Onlay
Dental RCM Glossary
A custom-made restoration that covers one or more cusps of a damaged tooth, more conservative than a crown.
An onlay is an indirect dental restoration that covers one or more cusps of a posterior tooth while preserving the remaining healthy tooth structure. Onlays are fabricated outside the mouth, either in a dental laboratory from a physical or digital impression or chairside using CAD/CAM milling technology, and are then bonded or cemented to the prepared tooth. The onlay differs from an inlay, which fits within the cusps and does not extend over them, and from a full-coverage crown, which encases the entire visible portion of the tooth. Onlays are indicated when a tooth has sustained structural damage or decay that is too extensive for a predictable direct filling but where sufficient sound tooth structure remains to avoid the more aggressive preparation required for a crown.
The clinical advantage of an onlay over a full crown is the conservation of healthy enamel and dentin. By covering only the compromised cusps and surfaces, the onlay preserves the integrity of the uninvolved tooth walls and maintains a greater proportion of natural tooth structure. Onlays can be fabricated from porcelain, composite resin, gold alloy, or zirconia, with material selection based on aesthetic requirements, occlusal forces, and the location of the tooth in the arch. The procedure traditionally requires two visits, with tooth preparation and impressioning at the first appointment and onlay cementation at the second, though same-day CAD/CAM onlays have become increasingly common in practices equipped with chairside milling units.
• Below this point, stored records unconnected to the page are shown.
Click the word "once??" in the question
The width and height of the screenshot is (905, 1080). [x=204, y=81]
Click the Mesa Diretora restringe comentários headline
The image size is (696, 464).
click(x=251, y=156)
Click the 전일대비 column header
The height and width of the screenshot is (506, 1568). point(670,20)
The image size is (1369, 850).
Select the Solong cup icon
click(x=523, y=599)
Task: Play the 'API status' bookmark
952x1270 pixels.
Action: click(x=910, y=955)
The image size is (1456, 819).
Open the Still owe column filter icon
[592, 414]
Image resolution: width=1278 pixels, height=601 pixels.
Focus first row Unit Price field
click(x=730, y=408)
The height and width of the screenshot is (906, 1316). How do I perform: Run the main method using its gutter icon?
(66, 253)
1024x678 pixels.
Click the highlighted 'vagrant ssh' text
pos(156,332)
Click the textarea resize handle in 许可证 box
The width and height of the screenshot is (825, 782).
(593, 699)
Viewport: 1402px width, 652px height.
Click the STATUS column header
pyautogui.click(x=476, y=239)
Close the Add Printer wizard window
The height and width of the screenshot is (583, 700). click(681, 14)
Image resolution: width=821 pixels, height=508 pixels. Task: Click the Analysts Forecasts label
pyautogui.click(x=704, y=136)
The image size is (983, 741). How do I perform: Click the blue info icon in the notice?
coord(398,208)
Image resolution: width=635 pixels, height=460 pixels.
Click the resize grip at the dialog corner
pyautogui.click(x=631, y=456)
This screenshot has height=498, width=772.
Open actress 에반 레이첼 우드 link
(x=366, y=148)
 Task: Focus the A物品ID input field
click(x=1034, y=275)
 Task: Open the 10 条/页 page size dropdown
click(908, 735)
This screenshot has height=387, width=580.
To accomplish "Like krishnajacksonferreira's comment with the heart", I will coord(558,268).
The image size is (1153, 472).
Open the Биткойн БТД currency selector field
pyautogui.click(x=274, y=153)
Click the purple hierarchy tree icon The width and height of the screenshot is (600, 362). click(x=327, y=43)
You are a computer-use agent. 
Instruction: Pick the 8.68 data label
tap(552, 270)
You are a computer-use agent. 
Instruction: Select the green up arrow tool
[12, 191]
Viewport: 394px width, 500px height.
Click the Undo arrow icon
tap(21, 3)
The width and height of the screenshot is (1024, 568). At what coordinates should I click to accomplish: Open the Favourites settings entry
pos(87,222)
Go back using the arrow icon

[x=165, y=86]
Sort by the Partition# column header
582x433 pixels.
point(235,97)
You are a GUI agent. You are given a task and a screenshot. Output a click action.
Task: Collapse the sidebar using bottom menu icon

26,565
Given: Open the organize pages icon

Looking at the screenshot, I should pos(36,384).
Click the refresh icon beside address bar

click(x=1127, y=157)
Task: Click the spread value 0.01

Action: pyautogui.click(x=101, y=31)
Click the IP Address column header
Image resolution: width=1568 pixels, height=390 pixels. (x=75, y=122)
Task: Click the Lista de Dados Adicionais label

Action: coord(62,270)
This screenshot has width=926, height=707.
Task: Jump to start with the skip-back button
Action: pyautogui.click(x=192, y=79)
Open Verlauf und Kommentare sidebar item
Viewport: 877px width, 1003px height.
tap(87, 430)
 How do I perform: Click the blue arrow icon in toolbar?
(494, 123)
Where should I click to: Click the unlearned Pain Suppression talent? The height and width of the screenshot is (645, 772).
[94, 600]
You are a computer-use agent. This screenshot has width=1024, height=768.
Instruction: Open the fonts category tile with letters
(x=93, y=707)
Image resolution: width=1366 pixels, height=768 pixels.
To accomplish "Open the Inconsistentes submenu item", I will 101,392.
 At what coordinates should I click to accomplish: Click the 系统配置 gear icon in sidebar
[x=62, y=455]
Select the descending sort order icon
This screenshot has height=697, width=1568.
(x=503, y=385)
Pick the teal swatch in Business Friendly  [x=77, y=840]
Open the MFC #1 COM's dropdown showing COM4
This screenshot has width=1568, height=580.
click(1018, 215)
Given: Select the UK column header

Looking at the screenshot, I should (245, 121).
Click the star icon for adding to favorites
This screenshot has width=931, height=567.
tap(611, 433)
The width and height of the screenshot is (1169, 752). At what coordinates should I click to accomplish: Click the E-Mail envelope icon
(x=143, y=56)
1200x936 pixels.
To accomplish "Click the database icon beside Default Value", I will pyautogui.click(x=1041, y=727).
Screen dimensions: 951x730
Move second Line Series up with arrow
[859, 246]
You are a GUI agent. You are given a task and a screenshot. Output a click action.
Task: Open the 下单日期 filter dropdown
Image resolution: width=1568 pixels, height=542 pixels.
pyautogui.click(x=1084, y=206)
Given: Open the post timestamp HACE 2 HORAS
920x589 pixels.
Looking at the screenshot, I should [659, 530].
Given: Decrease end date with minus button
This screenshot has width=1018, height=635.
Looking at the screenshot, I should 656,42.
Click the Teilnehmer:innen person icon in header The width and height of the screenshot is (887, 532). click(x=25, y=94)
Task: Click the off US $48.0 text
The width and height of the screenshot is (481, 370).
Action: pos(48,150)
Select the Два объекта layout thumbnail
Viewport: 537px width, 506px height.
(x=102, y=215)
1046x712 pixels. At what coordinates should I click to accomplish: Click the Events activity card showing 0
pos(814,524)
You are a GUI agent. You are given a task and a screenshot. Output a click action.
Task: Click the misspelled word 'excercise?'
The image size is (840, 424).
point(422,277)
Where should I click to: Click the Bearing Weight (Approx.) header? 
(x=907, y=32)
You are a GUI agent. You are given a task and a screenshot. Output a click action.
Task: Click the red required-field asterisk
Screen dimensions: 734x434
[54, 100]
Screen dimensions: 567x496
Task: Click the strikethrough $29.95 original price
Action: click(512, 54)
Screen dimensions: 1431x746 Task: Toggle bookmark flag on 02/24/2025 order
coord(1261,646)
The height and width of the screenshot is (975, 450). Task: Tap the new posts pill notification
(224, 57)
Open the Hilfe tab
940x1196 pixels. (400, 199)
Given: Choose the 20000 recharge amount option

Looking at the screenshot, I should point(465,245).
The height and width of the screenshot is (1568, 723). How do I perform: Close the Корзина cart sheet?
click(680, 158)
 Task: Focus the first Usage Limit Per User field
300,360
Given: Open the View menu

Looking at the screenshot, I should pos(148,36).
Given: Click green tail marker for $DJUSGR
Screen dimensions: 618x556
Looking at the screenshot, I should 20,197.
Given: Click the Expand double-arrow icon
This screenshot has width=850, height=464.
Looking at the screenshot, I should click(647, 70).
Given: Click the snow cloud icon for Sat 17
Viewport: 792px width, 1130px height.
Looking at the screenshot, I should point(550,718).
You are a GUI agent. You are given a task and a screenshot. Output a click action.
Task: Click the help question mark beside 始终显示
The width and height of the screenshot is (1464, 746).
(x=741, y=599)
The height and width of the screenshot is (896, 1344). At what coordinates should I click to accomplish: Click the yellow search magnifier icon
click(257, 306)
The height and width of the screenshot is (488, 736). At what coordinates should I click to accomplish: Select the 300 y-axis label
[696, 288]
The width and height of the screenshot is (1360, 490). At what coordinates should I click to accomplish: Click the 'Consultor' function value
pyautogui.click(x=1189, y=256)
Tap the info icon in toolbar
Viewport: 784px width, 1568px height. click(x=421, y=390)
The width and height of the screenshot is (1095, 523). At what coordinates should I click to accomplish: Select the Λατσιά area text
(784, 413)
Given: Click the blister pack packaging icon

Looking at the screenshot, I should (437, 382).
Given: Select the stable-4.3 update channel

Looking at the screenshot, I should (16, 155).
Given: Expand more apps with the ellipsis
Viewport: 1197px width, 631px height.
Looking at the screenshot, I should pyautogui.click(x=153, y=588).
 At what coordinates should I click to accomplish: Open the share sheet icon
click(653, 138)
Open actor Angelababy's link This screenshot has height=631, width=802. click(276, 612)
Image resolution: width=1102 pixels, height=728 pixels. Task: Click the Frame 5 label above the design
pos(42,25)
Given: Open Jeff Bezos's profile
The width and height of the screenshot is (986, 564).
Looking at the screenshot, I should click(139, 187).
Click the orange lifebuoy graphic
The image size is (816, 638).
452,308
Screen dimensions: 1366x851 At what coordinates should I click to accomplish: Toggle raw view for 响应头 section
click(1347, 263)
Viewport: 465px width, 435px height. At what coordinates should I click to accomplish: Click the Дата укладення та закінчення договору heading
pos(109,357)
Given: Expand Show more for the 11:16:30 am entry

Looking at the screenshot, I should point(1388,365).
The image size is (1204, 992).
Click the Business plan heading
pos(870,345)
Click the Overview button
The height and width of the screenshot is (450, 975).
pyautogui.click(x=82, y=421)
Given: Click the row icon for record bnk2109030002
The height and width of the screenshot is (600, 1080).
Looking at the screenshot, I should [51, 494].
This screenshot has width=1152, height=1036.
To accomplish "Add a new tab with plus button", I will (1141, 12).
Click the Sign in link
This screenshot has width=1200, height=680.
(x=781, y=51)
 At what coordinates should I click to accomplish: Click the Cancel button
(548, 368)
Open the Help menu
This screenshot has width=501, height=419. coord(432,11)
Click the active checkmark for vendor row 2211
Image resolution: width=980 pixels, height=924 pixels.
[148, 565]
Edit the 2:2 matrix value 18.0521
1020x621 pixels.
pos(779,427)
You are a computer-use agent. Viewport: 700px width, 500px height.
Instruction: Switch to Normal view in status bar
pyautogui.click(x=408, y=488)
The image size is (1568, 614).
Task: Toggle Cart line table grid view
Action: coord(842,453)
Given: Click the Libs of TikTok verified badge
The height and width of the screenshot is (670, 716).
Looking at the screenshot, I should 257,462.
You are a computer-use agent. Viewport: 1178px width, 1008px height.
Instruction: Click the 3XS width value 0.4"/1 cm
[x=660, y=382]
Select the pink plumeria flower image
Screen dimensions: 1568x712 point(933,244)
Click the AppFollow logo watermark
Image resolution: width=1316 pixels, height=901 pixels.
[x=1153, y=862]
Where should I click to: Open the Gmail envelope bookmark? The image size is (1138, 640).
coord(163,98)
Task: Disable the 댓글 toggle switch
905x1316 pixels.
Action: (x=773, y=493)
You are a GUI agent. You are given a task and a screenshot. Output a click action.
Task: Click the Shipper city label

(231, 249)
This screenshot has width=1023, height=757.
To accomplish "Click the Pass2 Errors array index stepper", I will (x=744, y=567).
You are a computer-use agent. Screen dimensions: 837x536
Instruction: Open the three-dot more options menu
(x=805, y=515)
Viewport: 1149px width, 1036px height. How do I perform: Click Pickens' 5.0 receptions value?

Onlays are coded in the CDT system based on the material used. Porcelain and ceramic onlays fall under the D2662 through D2664 series depending on the number of surfaces involved, while metallic onlays are coded under D2542 through D2544. Resin-based onlays use the D2652 through D2654 range. Insurance carriers may question onlay claims and request documentation demonstrating why a direct restoration was not sufficient, particularly when the tooth in question does not show radiographic evidence of extensive decay or fracture. The billing team should ensure that clinical notes describe the specific cusps involved, the reason a direct filling would be contraindicated, and any photographic or radiographic evidence supporting the treatment decision. Practices that proactively attach this documentation to onlay claims experience fewer downcoding requests and faster adjudication.
Why It Matters for Dental Practices
Onlays occupy the billing space between fillings and crowns, and carriers frequently question whether an onlay was clinically necessary versus a less costly direct restoration. Thorough documentation of cusp involvement and structural compromise is essential to avoid downcoding.
Example
A dentist places a porcelain onlay on tooth number 3 to restore a fractured distolingual cusp and adjacent MOD preparation. The practice bills CDT code D2664 at $950, submitting intraoral photographs showing the fractured cusp and undermined enamel margins that precluded a predictable direct composite restoration.